## [What is being asked]
Transcribe the entries below, from the line containing "This screenshot has height=886, width=1372." through the line containing "Toggle the 张停过前高选 indicator circle icon", with both of those lines included and no other text.

## [Data rows]
********************

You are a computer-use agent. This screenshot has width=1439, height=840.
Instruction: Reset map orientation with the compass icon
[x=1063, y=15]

********************

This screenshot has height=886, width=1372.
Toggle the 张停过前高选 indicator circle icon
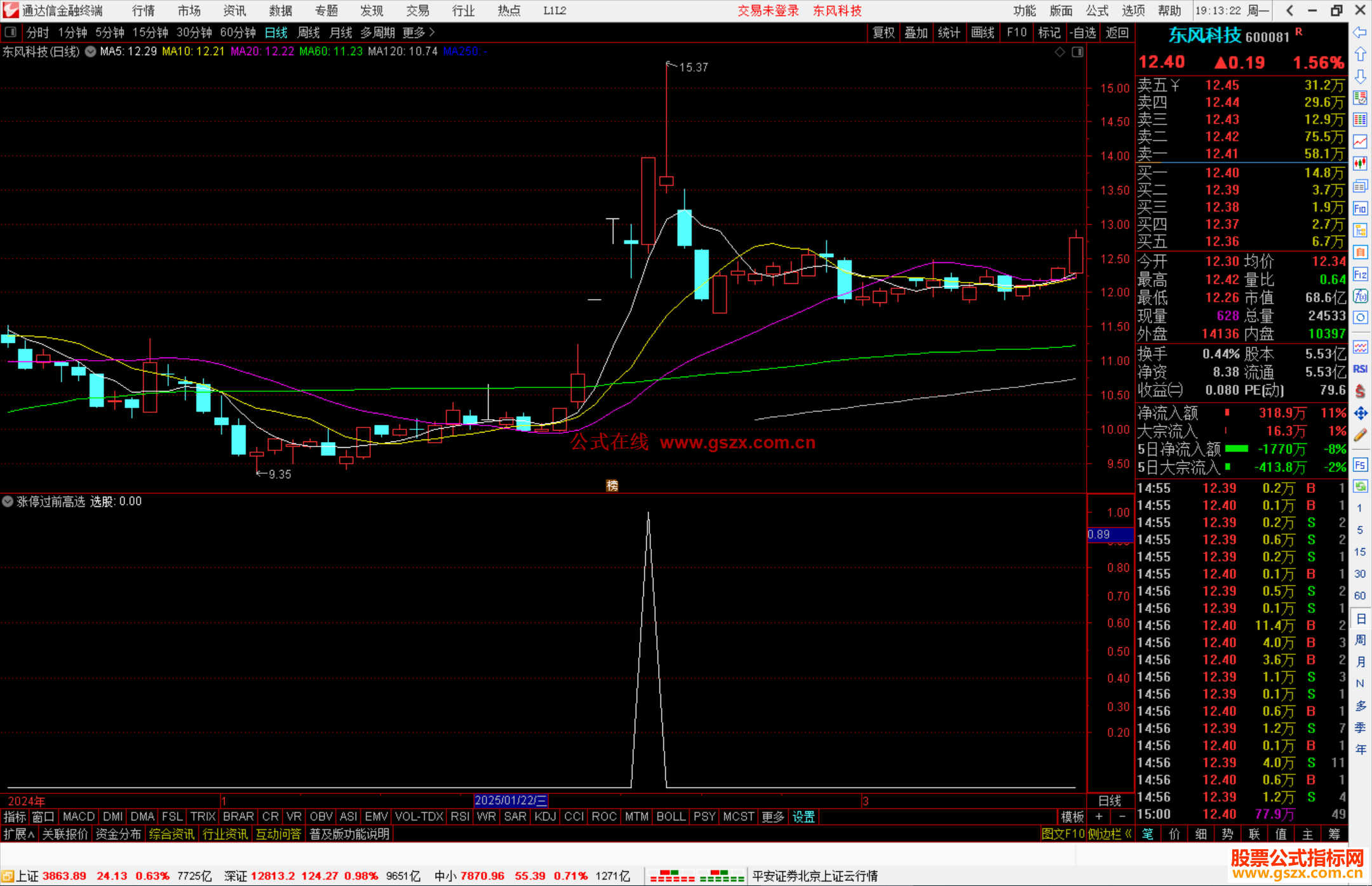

********************

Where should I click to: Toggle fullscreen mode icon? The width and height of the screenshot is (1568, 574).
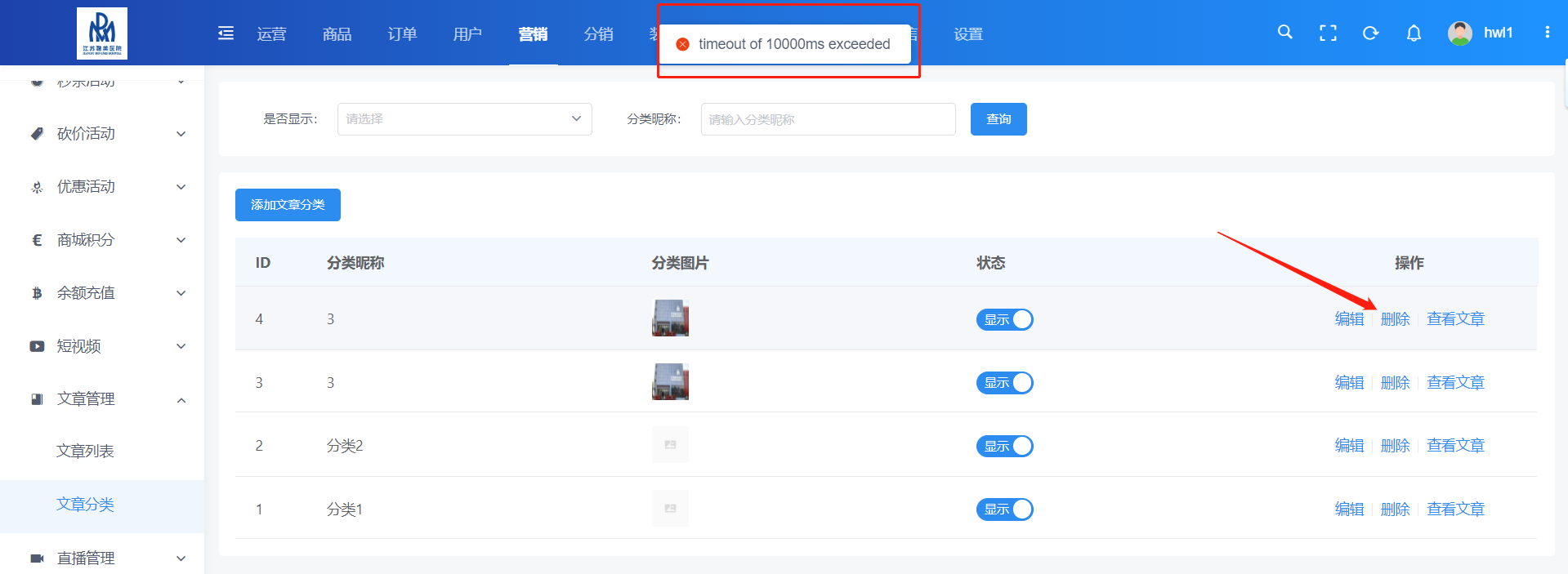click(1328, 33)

********************

## [Response for this exercise]
This screenshot has height=886, width=1372.
Toggle the 张停过前高选 indicator circle icon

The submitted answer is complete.